The article refers to a suggestion by Leonard H. Churmir, Ph.D. "that law schools, large law firms, and judicial appointments committees might consider motivation testing in order to place or direct law students, new lawyers, and politically appointed judges, respectively, and ensure that they will be 'good fits for the position.'" I found this suggestion of great interest because recently and prior to learning of that suggestion, I had a conversation with a colleague wherein we discussed "the mental state of the attorneys and how their own personalities can interfere with resolving cases." I told her that "an attorney's own personality was pivotal in potentially having a negative effect on the people they serve" and that before being granted a license to practice law, applicants should be required to undergo some sort of motivation testing. I recognize and appreciate the fact that the United States is a free country and that the possibility of requiring such motivational testing is unlikely. However, my area of practice is family law and the potential negative effect that lawyers with a "lack of sensitivity to human, emotional, interpersonal concerns" cause a great deal of damage to families and the children of those families are innocent victims. That damage is sometimes irreversible and otherwise can take a great deal of therapy to reverse.

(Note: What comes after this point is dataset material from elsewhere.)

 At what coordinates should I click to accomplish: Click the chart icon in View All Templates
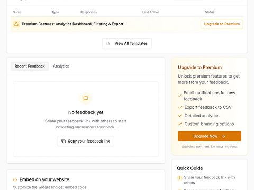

In an article entitled, "Divorce and the Client's Emotional Needs: What Every Divorce Attorney Should Know", Dr. Deborah Hecker states, "Although divorce lawyers do not need to be trained psychotherapists to represent their clients successfully, they need to do what they can to reduce conflict and promote a divorce environment that helps their client remain focused, calm, and goal-directed. An empathetic divorce attorney can see through the anger, greed, and grief and not allow it to impede a successful legal resolution.... A divorce attorney who understands the psychological stages the client is experiencing can better promote adult behavior and provide quality legal resolution."
In 2002, the Section of Litigation of the American Bar Association prepared a report entitled, "Public Perceptions of Lawyers Consumer Research Findings".Among other things, that report found that "some consumers feel that lawyers do more harm than good. This is particularly true of people going through a divorce. They say that divorce lawyers can exacerbate an already difficult situation.... This idea does not just come from the media. Personal experiences bear it out."
After the discussion I had with my colleague wherein we discussed the mental state of attorneys, she published an article entitled, "Family Law Attorneys Can Make Or Break Your Case". In that article, she references our discussion states, "My colleague made a great point. The more I do this, the more convinced I am that choosing the right attorney is one of the most important decisions you can make."